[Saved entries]
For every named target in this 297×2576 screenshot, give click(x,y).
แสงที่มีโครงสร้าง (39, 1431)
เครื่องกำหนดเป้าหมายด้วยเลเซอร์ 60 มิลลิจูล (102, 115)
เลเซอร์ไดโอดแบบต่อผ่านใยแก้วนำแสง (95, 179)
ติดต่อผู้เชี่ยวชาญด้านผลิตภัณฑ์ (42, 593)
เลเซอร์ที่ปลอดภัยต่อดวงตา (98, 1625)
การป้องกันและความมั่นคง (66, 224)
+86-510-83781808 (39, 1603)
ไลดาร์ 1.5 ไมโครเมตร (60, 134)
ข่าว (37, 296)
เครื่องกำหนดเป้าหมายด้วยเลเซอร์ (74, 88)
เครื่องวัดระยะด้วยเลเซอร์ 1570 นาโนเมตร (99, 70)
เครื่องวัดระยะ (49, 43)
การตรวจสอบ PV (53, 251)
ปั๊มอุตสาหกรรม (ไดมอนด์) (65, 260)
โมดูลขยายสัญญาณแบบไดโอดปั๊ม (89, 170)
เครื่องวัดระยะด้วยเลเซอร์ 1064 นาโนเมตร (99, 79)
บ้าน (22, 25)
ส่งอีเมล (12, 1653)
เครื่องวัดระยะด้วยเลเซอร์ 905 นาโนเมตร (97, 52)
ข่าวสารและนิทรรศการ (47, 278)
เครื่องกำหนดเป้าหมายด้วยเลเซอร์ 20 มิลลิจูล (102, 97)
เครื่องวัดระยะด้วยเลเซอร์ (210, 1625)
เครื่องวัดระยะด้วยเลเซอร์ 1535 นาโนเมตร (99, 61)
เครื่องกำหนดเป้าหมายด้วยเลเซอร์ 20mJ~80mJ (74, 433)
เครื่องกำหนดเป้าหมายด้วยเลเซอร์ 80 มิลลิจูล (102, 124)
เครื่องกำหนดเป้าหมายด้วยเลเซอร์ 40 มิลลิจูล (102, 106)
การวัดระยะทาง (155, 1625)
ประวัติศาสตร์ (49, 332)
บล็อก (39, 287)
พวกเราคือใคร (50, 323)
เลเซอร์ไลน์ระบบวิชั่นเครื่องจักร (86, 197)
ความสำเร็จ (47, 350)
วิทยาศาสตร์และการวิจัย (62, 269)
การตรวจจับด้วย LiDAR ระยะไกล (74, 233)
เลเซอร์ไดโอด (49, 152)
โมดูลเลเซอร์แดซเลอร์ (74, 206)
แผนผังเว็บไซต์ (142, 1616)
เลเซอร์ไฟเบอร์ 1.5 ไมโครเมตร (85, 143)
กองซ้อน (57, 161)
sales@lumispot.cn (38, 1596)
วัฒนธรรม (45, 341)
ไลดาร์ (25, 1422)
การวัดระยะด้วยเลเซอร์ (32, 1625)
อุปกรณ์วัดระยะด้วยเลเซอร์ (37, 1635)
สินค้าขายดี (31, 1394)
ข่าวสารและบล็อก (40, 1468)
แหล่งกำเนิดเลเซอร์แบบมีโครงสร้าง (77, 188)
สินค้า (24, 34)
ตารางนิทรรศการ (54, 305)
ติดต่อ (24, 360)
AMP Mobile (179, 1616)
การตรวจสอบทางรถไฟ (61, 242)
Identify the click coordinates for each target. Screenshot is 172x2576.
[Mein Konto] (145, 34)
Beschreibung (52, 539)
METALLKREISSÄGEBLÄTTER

**What is being asked:** Give the number of lines in the entries that include the string "ไมโครเมตร", and nothing more.

**Exercise output:** 2